In Jakarta
IF YOU go to the Supreme Court building where judges have their office rooms, you will see signboards, which roughly translates into: “Parties involved in court cases are not allowed to visit judges.”
These signboards tell two things. One is the rule itself, and second is the fact that there have been such incidents in the past.
Earlier this week, Indonesia’s Corruption Eradication Commission (KPK) announced that a corruption perception survey on 9,390 people last year found that the country’s Supreme Court was deemed as the most corrupt public institution.
Sixty-five per cent of the respondents polled said they had to offer incentives when dealing with the Supreme Court. The second most corrupt institution, according to the survey, was a lower court the West Jakarta District Court.
The KPK’s survey was a wake-up call.
The “court mafia” remains a familiar term to Indonesian ears - a great irony given the country’s impressive battles against corruption in the past.

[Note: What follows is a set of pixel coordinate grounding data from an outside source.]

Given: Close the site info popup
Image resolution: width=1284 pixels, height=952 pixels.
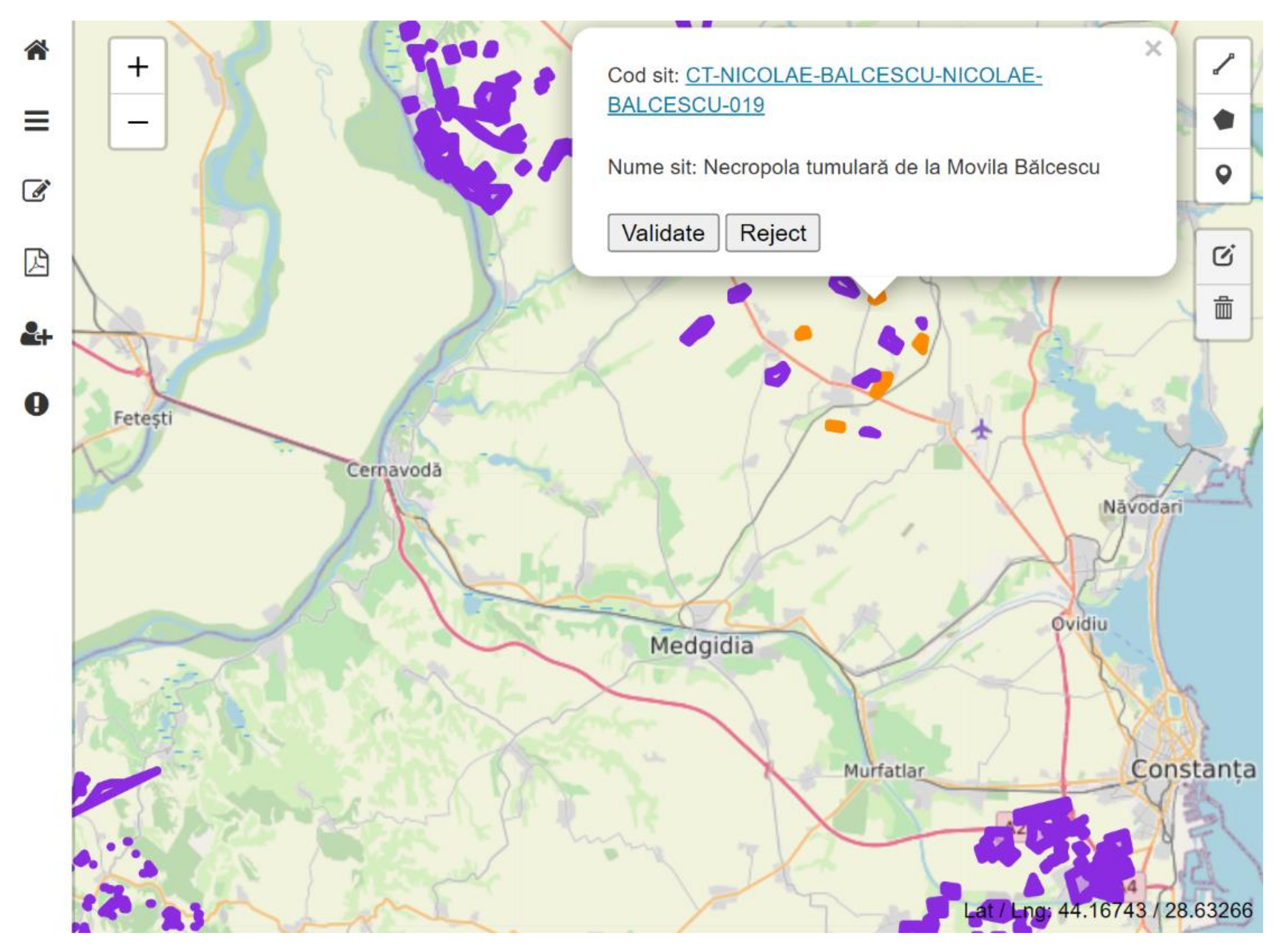Looking at the screenshot, I should [1153, 49].
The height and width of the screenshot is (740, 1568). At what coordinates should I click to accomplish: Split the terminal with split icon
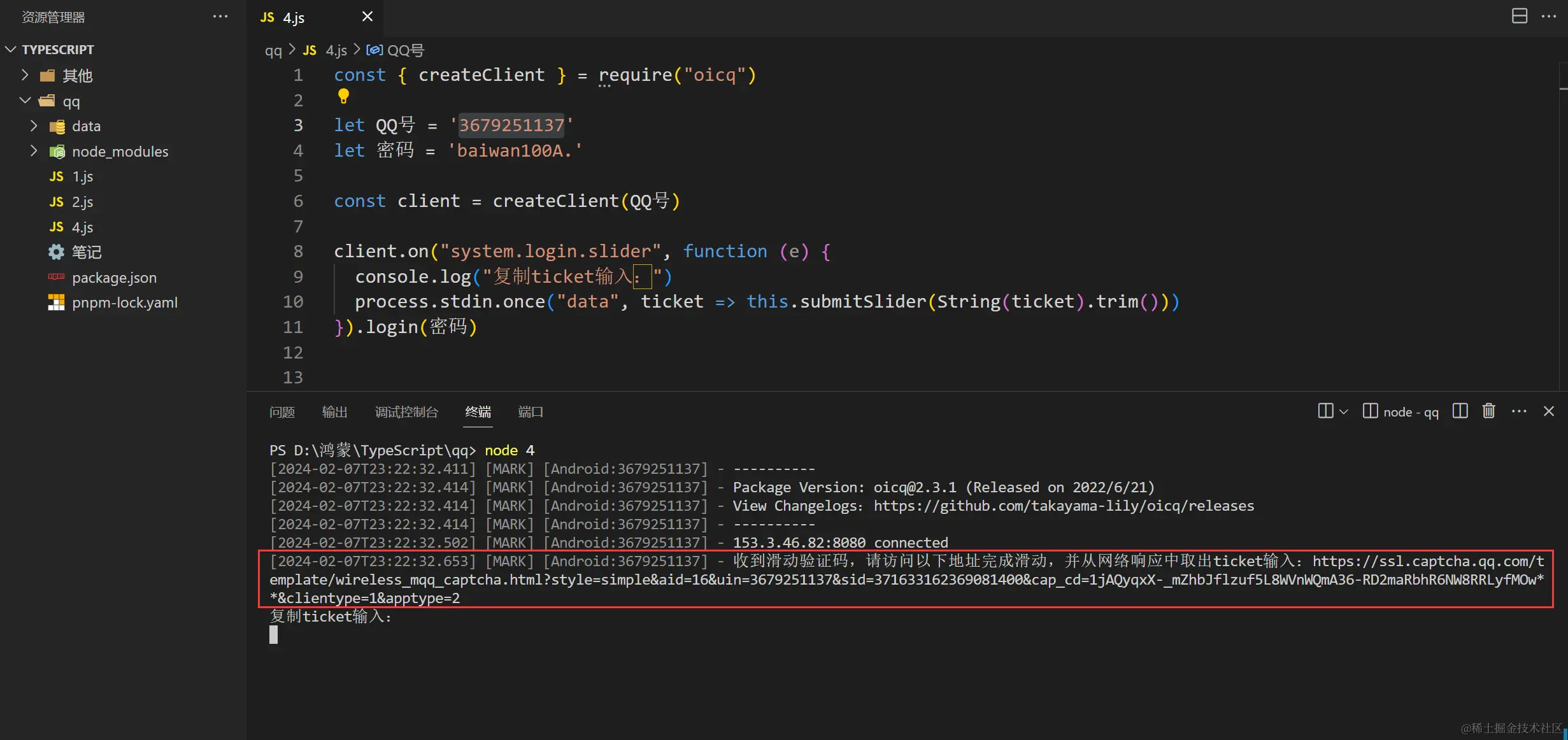coord(1460,411)
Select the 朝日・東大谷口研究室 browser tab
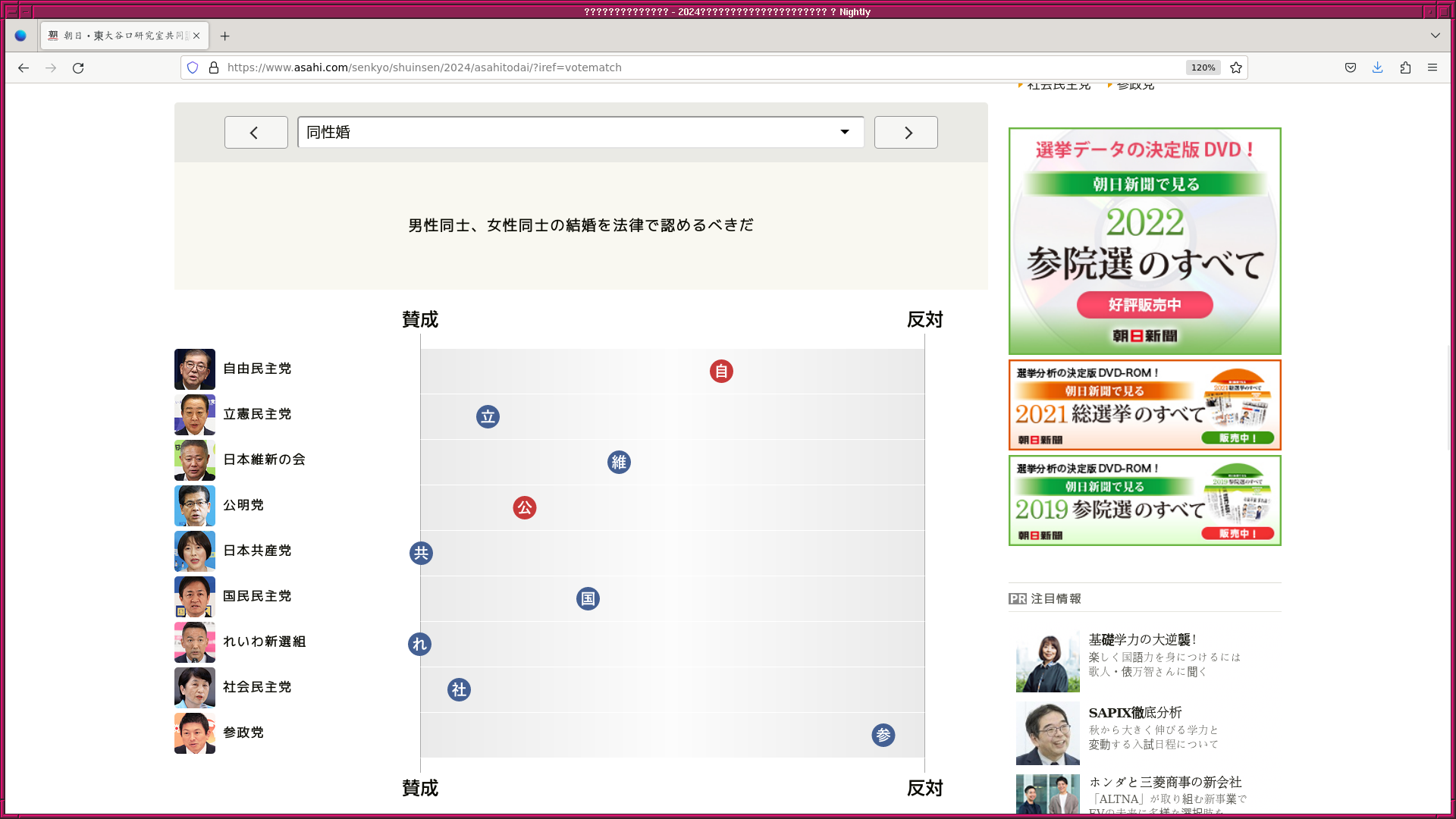Viewport: 1456px width, 819px height. coord(121,36)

Scores of members of parliament, former ministers, and even the President’s relative by marriage - who is a former central bank deputy governor - have been jailed for corruption. Judges, though, have practically been untouched.
There is always a loophole in any piece of legislation and law - and some rogue judges exploit such loopholes. Like, for instance, meeting “clients” through a third party.
It’s a public secret that court cases are occasionally traded. The brokers – in many cases sons, relatives or close friends of the judges handling the case – are tasked to look for “potential clients” and liaise with them. This way judges keep their hands clean and work around the golden rule which hangs on signboards displayed in court buildings.
So, how do they do it? It’s purely a business based on trust. Clients don’t necessarily get to see the judges themselves, but you get their service alright.
Rogue Supreme Judges usually only serve in the “grey” cases, which contain many loopholes or points open to debate or allow multiple interpretations.
Simple, straight-forward ones are usually ignored. These would be considered as the “black” cases.
The most favoured ones are the “white” cases. Clients, who have been treated unfairly in a lower court, or whose defeat was due to the lower court judge’s poor judgement, are considered come under this category. Rogue Supreme Judges would want fees to overturn such lower court ruling. Naturally, this white case would cost clients less.
The fact that the Indonesian judicial system doesn’t recognise the principle of jurispudence helps the “court mafia”.
In Indonesia, two very similar cases could have totally opposite rulings. Even a lower court can make a ruling that’s opposite to an earlier ruling – on the similar, if not, the same case – made by the Supreme Court, say two years or three ago.
The signboards forbidding the visiting of judges appear quite a waste indeed.